His culminating assertion that weapons proliferation was the main threat to the US was, on the other hand, very convincing — and by that point of the debate, the president was reduced to echoing him. In fact, Kerry was strongest, it seemed to me, at the beginning, when his stature rose merely by being there, and at the end, when he seemed commanding. He had the best closer.
What to say about Bush? Let’s get the compliments out of the way. When asked to skewer Kerry’s character, he took the high road. He caught Kerry easily on the senator’s opportunistic vote last winter to deny $87 billion in funding for the war. He also kicked Kerry’s elegant Brahmin behind on the breadth of the coalition in Iraq, reminding him that Poland exists.
The few laugh-out-loud Bushisms — at one point, he opined that the Iraqi insurgents were fighting “vociferously” — were worth the price of admission. And then there was his offhand quip that sometimes he wanted to put his own wayward daughters on a leash. No president who has presided over Abu Ghraib should ever say he wants to put anyone on a leash.
But he had to reassure and he didn’t. Just read the following passage: “In Iraq, no doubt about it, it’s tough. It’s hard work. It’s incredibly hard. It’s — and it’s hard work. I understand how hard it is. I get the casualty reports every day. I see on the TV screens how hard it is. But it’s necessary work. We’re making progress. It is hard work.” Feel better now?
In fact, his constant repetition of tired campaign phrases suggested that he was indeed out of touch with reality in Iraq. When Kerry rightly pointed out the failure of Bush to revamp the CIA or to secure Soviet nuclear material, Bush simply and sadly responded that every morning some guy comes in and briefs him on national security.
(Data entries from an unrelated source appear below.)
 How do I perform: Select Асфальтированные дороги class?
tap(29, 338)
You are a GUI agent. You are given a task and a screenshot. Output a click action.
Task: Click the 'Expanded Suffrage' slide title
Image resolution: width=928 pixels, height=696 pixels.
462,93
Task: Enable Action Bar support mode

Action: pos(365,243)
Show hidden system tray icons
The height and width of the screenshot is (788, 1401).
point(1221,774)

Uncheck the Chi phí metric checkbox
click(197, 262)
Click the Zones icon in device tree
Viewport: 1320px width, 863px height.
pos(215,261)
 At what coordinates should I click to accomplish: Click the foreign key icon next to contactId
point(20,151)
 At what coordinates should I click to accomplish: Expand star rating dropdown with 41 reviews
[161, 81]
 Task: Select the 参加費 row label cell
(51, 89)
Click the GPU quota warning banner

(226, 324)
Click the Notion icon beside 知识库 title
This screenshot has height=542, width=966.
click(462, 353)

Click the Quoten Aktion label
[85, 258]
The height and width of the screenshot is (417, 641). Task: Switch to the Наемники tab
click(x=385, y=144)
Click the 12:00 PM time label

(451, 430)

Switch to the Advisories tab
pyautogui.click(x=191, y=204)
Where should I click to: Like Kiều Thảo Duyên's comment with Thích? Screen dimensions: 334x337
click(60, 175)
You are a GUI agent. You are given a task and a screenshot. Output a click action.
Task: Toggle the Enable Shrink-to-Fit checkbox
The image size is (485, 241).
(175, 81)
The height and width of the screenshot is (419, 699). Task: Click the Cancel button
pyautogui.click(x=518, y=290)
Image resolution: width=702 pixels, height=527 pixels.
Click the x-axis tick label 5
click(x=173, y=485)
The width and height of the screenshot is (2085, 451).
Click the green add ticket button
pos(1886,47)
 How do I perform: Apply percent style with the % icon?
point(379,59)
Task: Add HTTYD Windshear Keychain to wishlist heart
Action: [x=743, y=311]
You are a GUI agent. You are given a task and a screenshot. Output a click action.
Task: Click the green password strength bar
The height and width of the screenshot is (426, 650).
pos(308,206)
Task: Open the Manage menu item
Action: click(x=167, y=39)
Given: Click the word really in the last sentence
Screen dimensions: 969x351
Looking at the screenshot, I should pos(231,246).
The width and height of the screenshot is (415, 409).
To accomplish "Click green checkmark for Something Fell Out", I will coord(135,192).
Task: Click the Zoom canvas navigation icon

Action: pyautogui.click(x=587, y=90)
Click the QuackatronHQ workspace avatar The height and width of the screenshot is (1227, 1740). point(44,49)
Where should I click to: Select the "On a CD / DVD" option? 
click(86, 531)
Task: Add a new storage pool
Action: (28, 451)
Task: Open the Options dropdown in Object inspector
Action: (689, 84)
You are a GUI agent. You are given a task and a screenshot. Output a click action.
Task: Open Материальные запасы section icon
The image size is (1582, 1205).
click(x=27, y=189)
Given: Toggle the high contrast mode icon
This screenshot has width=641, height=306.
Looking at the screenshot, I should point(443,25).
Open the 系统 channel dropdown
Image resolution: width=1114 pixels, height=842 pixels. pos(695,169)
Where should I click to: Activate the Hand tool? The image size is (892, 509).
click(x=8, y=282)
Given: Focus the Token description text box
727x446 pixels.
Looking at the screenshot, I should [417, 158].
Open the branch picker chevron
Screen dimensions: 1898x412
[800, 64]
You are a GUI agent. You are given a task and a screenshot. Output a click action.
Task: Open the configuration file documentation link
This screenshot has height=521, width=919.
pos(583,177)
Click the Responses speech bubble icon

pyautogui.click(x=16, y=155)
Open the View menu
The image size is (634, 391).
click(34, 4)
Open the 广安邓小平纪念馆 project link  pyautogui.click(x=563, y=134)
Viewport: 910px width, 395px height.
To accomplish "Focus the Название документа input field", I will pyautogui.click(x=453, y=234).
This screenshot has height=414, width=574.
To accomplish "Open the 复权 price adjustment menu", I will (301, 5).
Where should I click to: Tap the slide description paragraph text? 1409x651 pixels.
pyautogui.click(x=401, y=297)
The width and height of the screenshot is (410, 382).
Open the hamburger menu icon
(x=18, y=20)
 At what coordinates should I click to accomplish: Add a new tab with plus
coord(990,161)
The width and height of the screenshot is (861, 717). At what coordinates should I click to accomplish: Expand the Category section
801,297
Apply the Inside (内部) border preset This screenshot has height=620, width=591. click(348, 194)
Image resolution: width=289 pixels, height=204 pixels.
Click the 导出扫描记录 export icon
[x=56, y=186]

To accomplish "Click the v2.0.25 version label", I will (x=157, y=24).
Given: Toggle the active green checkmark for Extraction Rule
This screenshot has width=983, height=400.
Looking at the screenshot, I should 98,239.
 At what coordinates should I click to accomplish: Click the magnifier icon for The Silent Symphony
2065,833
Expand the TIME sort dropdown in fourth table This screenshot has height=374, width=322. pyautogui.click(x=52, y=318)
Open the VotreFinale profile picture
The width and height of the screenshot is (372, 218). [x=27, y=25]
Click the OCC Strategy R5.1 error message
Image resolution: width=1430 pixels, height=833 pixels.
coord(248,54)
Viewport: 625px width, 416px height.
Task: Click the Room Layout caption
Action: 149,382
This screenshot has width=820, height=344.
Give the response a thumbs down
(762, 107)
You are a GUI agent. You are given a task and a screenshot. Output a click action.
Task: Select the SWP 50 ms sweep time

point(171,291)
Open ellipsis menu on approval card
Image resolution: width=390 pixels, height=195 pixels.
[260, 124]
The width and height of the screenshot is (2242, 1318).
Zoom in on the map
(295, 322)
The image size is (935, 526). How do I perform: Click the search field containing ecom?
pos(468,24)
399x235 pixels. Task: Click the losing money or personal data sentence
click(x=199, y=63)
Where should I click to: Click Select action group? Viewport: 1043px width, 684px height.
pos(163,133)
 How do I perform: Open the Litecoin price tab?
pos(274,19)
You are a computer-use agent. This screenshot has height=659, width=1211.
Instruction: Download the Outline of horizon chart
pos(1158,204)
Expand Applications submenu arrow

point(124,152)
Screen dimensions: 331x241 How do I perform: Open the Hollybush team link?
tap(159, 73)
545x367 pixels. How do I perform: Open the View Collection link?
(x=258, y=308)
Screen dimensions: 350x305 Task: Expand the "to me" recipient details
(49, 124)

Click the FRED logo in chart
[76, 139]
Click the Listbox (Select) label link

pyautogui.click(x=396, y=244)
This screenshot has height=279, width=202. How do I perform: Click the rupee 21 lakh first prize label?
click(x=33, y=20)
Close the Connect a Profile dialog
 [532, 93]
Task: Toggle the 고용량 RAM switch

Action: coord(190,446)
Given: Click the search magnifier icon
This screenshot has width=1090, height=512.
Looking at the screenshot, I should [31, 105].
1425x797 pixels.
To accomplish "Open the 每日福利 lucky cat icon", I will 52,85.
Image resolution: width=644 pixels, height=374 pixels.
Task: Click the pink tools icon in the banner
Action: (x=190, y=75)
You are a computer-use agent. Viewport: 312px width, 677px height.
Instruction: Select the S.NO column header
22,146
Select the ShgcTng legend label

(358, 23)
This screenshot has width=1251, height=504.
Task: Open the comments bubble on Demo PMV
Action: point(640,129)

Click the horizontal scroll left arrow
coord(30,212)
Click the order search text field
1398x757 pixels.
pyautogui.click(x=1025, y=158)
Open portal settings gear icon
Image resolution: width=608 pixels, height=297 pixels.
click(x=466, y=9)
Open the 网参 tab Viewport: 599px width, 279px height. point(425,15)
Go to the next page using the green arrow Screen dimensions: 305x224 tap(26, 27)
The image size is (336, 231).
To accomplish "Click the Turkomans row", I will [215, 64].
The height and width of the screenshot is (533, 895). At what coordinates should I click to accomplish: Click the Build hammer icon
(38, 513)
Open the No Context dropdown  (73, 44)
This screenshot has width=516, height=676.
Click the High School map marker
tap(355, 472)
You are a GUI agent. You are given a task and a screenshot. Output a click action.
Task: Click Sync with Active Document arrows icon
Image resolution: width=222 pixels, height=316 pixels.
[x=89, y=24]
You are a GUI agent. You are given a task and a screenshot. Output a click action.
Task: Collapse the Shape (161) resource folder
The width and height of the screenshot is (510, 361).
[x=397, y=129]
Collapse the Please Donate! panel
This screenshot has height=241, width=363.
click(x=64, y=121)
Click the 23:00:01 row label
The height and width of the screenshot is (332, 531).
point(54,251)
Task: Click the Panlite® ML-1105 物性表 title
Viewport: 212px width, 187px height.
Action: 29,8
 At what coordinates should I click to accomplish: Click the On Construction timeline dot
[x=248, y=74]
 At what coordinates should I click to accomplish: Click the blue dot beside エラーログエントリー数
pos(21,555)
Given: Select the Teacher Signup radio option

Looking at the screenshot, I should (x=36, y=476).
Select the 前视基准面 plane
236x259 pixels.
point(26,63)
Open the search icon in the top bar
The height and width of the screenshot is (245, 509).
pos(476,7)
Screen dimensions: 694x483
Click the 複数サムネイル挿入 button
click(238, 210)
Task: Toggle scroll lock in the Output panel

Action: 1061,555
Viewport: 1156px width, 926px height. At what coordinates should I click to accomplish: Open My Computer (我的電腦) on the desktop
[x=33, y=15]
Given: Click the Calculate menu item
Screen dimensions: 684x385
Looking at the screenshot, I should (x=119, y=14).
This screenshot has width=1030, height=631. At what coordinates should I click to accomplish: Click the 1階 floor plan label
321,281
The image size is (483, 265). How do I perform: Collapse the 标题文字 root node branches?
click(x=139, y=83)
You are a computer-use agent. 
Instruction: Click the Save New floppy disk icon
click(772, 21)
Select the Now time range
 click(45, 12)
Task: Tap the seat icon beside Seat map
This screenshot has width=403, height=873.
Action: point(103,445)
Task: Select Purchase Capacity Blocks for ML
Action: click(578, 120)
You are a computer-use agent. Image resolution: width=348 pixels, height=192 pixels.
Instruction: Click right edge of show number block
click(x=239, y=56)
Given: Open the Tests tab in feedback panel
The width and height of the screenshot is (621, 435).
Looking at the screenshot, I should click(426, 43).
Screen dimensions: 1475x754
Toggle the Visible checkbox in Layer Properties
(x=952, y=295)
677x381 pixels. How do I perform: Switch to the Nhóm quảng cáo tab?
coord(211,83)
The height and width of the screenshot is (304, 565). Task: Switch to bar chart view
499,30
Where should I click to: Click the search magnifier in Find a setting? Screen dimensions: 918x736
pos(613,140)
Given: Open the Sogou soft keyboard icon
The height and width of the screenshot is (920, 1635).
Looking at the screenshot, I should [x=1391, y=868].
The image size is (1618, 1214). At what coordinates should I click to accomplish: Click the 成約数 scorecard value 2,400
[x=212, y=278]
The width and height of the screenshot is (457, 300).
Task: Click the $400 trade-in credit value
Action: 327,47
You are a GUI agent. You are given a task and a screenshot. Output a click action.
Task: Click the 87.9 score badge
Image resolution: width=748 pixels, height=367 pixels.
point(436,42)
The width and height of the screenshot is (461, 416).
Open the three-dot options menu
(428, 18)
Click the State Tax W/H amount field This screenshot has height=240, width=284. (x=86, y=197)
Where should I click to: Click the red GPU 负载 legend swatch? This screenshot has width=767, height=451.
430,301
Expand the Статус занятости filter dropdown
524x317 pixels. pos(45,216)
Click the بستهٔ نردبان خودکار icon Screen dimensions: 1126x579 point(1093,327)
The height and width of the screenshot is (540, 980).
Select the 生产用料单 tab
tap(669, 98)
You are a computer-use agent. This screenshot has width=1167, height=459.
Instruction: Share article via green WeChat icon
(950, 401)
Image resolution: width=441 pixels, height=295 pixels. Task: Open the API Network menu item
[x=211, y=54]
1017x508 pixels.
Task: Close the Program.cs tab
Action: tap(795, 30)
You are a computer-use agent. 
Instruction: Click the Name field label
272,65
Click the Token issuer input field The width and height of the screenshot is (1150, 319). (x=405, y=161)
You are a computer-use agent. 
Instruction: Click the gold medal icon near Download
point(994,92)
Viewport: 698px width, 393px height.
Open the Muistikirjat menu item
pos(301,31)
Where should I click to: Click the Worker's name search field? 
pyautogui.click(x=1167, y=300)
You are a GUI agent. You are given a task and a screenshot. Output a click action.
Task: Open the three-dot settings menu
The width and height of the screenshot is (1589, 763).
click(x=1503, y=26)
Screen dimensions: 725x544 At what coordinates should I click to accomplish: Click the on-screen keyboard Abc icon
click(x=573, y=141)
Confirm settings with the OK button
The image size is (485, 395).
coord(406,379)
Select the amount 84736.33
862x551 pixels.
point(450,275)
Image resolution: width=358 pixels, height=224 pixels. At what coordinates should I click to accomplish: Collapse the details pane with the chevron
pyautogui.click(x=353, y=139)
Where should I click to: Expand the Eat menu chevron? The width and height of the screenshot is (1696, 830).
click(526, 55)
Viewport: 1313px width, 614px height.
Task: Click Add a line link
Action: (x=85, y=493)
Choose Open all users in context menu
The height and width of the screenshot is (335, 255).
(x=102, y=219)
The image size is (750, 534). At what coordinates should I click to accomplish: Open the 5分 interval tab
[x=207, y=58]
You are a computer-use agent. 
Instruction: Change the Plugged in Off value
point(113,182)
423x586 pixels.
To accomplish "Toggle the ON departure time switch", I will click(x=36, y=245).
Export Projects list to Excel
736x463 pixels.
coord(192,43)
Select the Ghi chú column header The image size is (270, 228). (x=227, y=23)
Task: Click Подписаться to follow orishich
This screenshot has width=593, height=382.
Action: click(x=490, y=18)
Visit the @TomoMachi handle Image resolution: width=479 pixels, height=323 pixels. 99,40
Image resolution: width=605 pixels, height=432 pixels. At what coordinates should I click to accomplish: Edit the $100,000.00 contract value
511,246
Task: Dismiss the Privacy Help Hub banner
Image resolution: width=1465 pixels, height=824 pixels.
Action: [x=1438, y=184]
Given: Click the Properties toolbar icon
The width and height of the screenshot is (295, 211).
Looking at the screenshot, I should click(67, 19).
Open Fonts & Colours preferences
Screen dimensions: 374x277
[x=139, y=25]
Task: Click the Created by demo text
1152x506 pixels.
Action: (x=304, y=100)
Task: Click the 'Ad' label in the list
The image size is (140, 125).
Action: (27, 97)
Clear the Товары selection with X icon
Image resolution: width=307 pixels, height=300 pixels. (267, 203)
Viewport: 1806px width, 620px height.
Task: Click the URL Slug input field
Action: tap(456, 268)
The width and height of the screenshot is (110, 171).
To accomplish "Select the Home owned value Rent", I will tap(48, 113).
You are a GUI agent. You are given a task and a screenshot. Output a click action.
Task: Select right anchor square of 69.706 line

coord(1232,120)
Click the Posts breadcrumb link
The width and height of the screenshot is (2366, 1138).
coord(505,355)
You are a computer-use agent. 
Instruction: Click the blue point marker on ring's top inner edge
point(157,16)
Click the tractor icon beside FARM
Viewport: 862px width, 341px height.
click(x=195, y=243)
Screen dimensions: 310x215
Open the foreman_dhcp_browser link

Sorry, Mr President. We know that already. And you don’t want to be the president who is forced to say: “Of course I know Osama Bin Laden attacked us.”
Moreover, his fundamental critique of Kerry — that by criticising the war, he had made himself unworthy to be commander-in-chief — was dumb and borderline offensive. It implies that if you’ve ever criticised the president’s war conduct, you cannot succeed him in office. Huh? By that logic, the only credible alternative to Bush is someone who has agreed with him every inch of the way. Memo to Bush: we live in a democracy.
And that democracy is still making up its mind. The critical thing is that most Americans know who Bush is. And they’re worried. They’re looking for an alternative. So Bush’s campaign has been based on denigrating Kerry, in telling the undecided voter that, whatever qualms they have about the president, Kerry is too risky to contemplate.
But the last thing you felt about Kerry from Thursday’s performance was that he was risky. He seemed, if anything, dull and safe. He came across as the conservative candidate. That’s the only way he’ll win. Suddenly, it’s conceivable — if still unlikely — that he will.